## WHAT YOU SHOULD DO
Write out only the stretch from the line containing "Open the https://amazingempire.net link" through the line containing "click(1017, 148)", with "left arrow" renamed to "right arrow" and nothing else changed.

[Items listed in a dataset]
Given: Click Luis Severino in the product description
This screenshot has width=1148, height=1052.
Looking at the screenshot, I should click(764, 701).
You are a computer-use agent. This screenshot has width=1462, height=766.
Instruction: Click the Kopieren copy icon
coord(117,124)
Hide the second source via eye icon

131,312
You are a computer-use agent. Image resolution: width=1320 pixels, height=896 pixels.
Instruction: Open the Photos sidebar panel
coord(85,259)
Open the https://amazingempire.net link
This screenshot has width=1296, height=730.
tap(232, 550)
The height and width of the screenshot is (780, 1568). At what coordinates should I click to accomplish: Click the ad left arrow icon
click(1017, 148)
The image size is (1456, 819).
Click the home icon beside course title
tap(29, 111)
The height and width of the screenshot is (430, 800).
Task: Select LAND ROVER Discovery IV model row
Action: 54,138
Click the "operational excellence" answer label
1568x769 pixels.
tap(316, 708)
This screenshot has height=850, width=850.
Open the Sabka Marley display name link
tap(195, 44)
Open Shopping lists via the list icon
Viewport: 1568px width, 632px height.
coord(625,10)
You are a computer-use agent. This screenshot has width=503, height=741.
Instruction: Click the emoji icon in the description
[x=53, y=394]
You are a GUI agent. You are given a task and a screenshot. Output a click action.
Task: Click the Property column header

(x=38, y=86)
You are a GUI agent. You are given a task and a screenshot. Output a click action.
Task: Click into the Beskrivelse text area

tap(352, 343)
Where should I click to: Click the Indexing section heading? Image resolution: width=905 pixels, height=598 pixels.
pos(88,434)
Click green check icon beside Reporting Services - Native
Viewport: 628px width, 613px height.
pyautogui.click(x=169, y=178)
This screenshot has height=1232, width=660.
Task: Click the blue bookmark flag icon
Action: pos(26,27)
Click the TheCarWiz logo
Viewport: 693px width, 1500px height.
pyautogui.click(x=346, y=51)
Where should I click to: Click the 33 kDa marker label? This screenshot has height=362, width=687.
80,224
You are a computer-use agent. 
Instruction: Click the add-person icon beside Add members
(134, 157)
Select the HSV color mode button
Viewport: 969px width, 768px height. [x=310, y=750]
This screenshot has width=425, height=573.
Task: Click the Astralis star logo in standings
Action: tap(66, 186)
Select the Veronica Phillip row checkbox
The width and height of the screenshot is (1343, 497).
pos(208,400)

## EXERCISE RESULT
Open the https://amazingempire.net link
This screenshot has width=1296, height=730.
tap(232, 550)
The height and width of the screenshot is (780, 1568). At what coordinates should I click to accomplish: Click the ad right arrow icon
click(1017, 148)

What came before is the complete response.